斗拳狗在房间里好奇地溜达着,丝毫没猜到它刚刚死里逃生。雅库布躺在长沙发上,问自己该拿它怎么办。狗很讨他喜欢,活蹦乱跳的,样子很是开心。短短几分钟里,它就无忧无虑地习惯了一个陌生的房间,跟一个陌生的人结下友谊,当然,这种无忧无虑几乎有些令人疑窦丛生,甚至近乎于愚蠢。在角角落落地嗅一个遍之后,它跳上沙发,躺在了雅库布的身边。雅库布大为惊讶,但他还是毫无保留地接受了这种友好的表示。他把手放到狗的脊背上,当即美美地感觉到动物身躯的热乎气。他总是很喜欢狗。它们对人亲近,友善,忠诚,同时,它们也令人无法理解。谁也弄不清楚,在不可捉摸的大自然的这些诚实而又欢快使者的头脑中和心灵中,到底发生着一些什么事。

他挠着狗的脊背,心里想着他刚才见证的那一幕。对他来说,装备有长杆子的老头们已经跟监狱看守、预审法官们混淆成了一体,还有那些通风报信的告密者,他们总是窥伺邻居的秘密,哪怕在购物时谈论政治,他们都要去打小报告。到底是什么促使这些人做出那样可鄙的行为?是凶狠之心吗?当然没错,但是还有对秩序的渴望。因为,对秩序的渴望要把人类世界转变为一种无机的统治,在这世界中,一切的运行,一切的运作,全都服从于一种非人的意志。对秩序的渴望同时还是对死亡的渴望,因为生命即是对秩序的永久违背。或者,反过来说,对秩序的渴望是一种正当的借口,藉此,人对人的仇恨就堂而皇之地掩盖了人的罪孽。

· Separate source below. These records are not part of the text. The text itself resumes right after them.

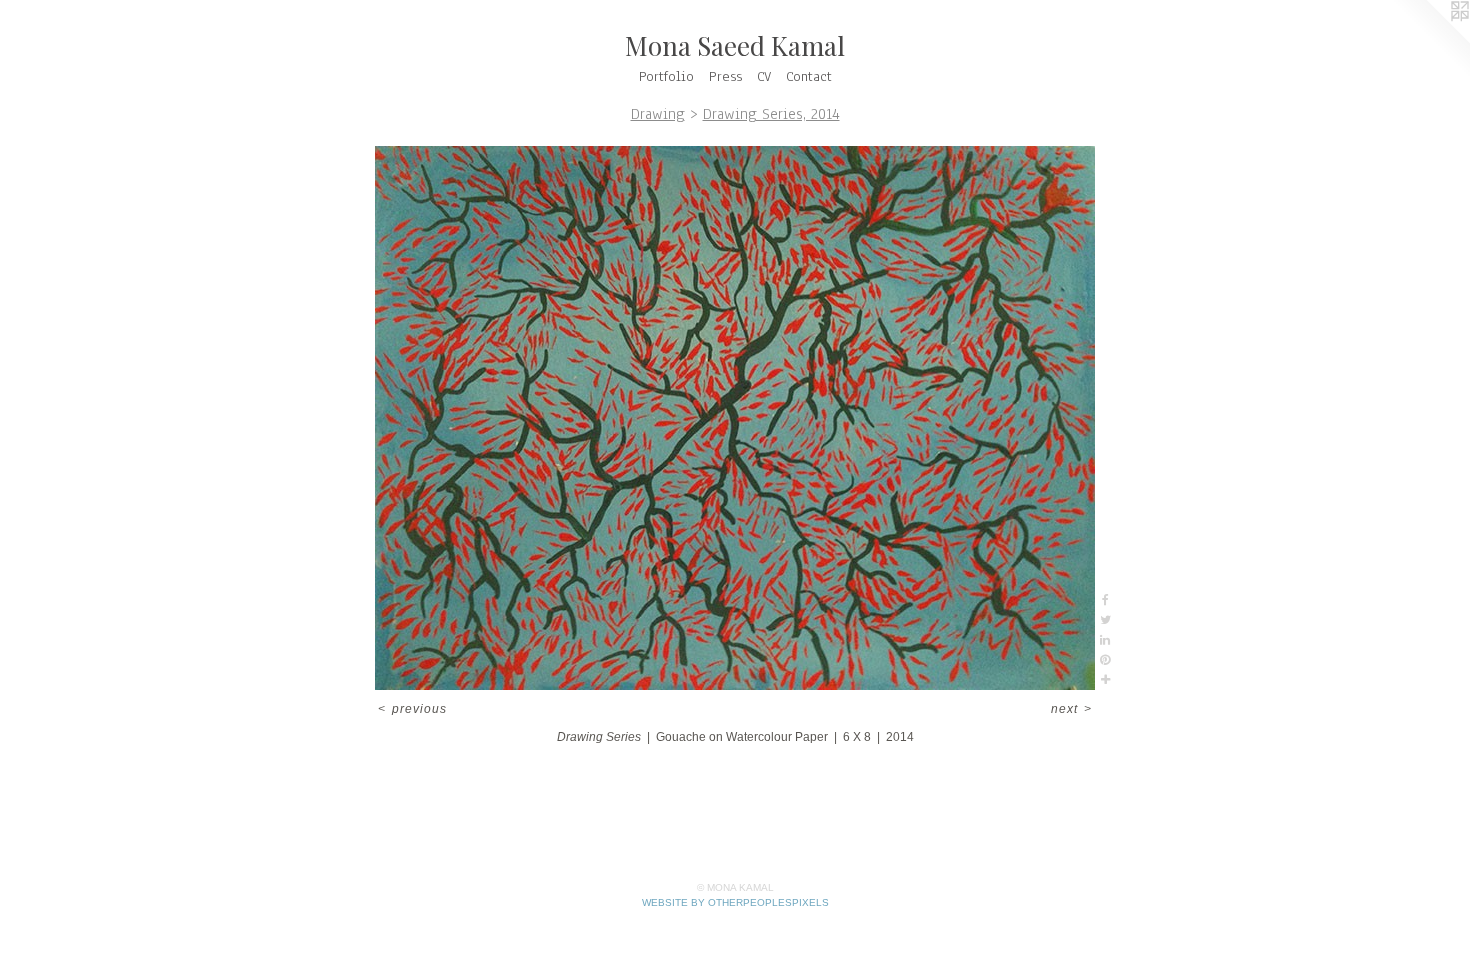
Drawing (658, 114)
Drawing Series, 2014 (771, 114)
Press (725, 76)
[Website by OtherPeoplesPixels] (1430, 40)
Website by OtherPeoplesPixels (735, 902)
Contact (809, 76)
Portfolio (666, 76)
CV (764, 76)
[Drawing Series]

随之,他想起那个年轻女郎,那个竭力阻止他带着狗进入里奇蒙大厦的金发女郎,他对她生出一种痛苦的仇恨。装备着长杆子的老头们并不激怒他,他很了解他们,他体会得到,他从来就没有怀疑过他们存在着,而且应该存在着,他们永远是他的迫害者。但是,这个年轻的女郎,这是他的失败。她长得很漂亮,她不是作为迫害者,而是作为观众出现在这一场戏里,她被场景所刺激,把自己认同于一个迫害者。一想到那些旁观者时刻准备着揪住牺牲者去送死,雅库布的心中就始终惊惶不已。因为,随着时间的推移,刽子手已变成一个亲近而又熟悉的人物,而被迫害者的身上则有某种东西在散发出贵族的臭气。大众的心灵以前把自己同化为痛苦的被迫害者,今天却要同化为迫害者的痛苦。因为在我们的世纪,对人的捕猎就是对特权者的捕猎:对那些读书的人和养着一条狗的人。